***** Recorded data *****

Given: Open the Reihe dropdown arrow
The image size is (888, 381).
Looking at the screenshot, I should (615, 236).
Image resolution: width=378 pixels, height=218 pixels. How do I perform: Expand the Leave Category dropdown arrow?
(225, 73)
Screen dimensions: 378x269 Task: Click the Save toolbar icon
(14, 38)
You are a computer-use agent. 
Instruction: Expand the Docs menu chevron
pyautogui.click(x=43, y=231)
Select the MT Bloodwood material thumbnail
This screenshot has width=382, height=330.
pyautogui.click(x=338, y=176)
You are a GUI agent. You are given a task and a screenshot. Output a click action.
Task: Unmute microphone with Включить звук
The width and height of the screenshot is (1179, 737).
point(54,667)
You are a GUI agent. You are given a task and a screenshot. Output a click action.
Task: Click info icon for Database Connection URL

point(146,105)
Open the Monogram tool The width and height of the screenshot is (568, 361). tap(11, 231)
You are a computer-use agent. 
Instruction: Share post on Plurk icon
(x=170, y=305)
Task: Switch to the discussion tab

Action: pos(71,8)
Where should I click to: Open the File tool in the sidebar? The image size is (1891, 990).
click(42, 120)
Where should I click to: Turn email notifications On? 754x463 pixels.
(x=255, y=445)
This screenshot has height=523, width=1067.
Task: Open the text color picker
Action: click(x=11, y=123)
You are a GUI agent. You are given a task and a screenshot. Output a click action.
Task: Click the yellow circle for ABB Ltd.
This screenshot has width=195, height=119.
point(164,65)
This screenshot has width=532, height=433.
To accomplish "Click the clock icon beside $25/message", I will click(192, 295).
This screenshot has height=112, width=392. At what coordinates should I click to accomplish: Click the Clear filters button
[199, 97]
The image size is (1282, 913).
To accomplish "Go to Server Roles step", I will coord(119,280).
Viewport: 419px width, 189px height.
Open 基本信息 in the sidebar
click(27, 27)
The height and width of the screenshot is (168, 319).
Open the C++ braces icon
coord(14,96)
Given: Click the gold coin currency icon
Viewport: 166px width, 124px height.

*****

What is required: The required output is the complete set of records, reproduced exactly.

Exercise answer:
Given: Open the Reihe dropdown arrow
The image size is (888, 381).
Looking at the screenshot, I should (615, 236).
Image resolution: width=378 pixels, height=218 pixels. How do I perform: Expand the Leave Category dropdown arrow?
(225, 73)
Screen dimensions: 378x269 Task: Click the Save toolbar icon
(14, 38)
You are a computer-use agent. 
Instruction: Expand the Docs menu chevron
pyautogui.click(x=43, y=231)
Select the MT Bloodwood material thumbnail
This screenshot has width=382, height=330.
pyautogui.click(x=338, y=176)
You are a GUI agent. You are given a task and a screenshot. Output a click action.
Task: Unmute microphone with Включить звук
The width and height of the screenshot is (1179, 737).
point(54,667)
You are a GUI agent. You are given a task and a screenshot. Output a click action.
Task: Click info icon for Database Connection URL

point(146,105)
Open the Monogram tool The width and height of the screenshot is (568, 361). tap(11, 231)
You are a computer-use agent. 
Instruction: Share post on Plurk icon
(x=170, y=305)
Task: Switch to the discussion tab

Action: pos(71,8)
Where should I click to: Open the File tool in the sidebar? The image size is (1891, 990).
click(42, 120)
Where should I click to: Turn email notifications On? 754x463 pixels.
(x=255, y=445)
This screenshot has height=523, width=1067.
Task: Open the text color picker
Action: click(x=11, y=123)
You are a GUI agent. You are given a task and a screenshot. Output a click action.
Task: Click the yellow circle for ABB Ltd.
This screenshot has width=195, height=119.
point(164,65)
This screenshot has width=532, height=433.
To accomplish "Click the clock icon beside $25/message", I will click(192, 295).
This screenshot has height=112, width=392. At what coordinates should I click to accomplish: Click the Clear filters button
[199, 97]
The image size is (1282, 913).
To accomplish "Go to Server Roles step", I will coord(119,280).
Viewport: 419px width, 189px height.
Open 基本信息 in the sidebar
click(27, 27)
The height and width of the screenshot is (168, 319).
Open the C++ braces icon
coord(14,96)
Given: Click the gold coin currency icon
Viewport: 166px width, 124px height.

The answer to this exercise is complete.